"We're still waiting for Milosevic to give his own version of yesterday's election results. His party is still saying they're expecting him to win in the first round but they're waiting for the official result. The Federal Electoral Commission adjourned last night and we don't know whether they’ve resumed the vote count, yet. So the overall impression is that Milosevic is still weighing up his options, and so far hasn't made a decision.

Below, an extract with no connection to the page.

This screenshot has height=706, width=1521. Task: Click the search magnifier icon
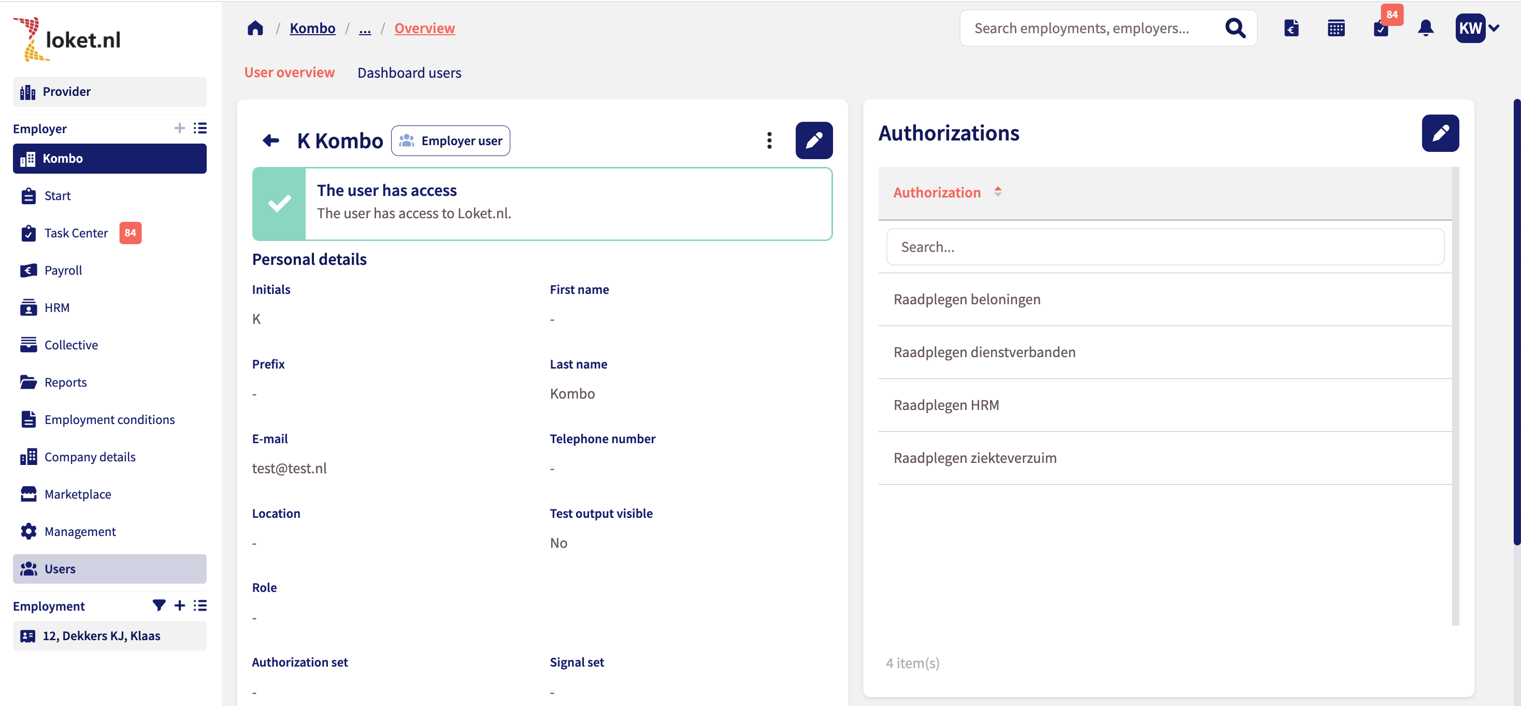(x=1235, y=28)
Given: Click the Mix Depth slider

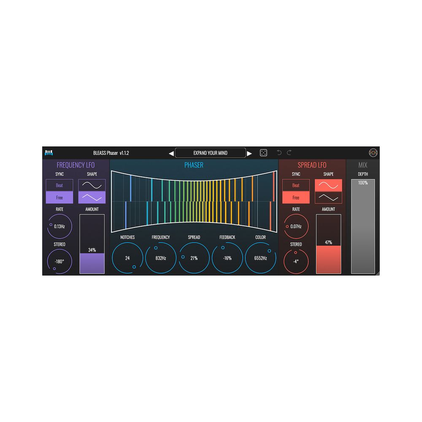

"His options are simple: He can try to claim victory in the first round; declare serious irregularities in the vote and call for a repeat; or cause some sort of an incident in Serbia, Kosovo or Montenegro in order to create a national defense crisis. But even if he admits defeat by Kostunica, he could remain the most powerful man in Serbia as the head of the largest faction in parliament which he'll be because of the Montenegrin boycott of the election. That would allow him to become prime minister, which is constitutionally more powerful than the presidency. But it would force him to admit he no longer has the popular vote, and that would be an extremely painful option although it would allow him to survive politically. All the other options lead to a violent end.
"Serbia is heading into a political crisis that could last many weeks. Milosevic can either respect the election results, or open up a political crisis with a very uncertain, and probably violent end. But he hasn't yet made up his mind, although he'll have to do so within the next 24 hours. And we're all waiting all of Serbia, and the rest of the world."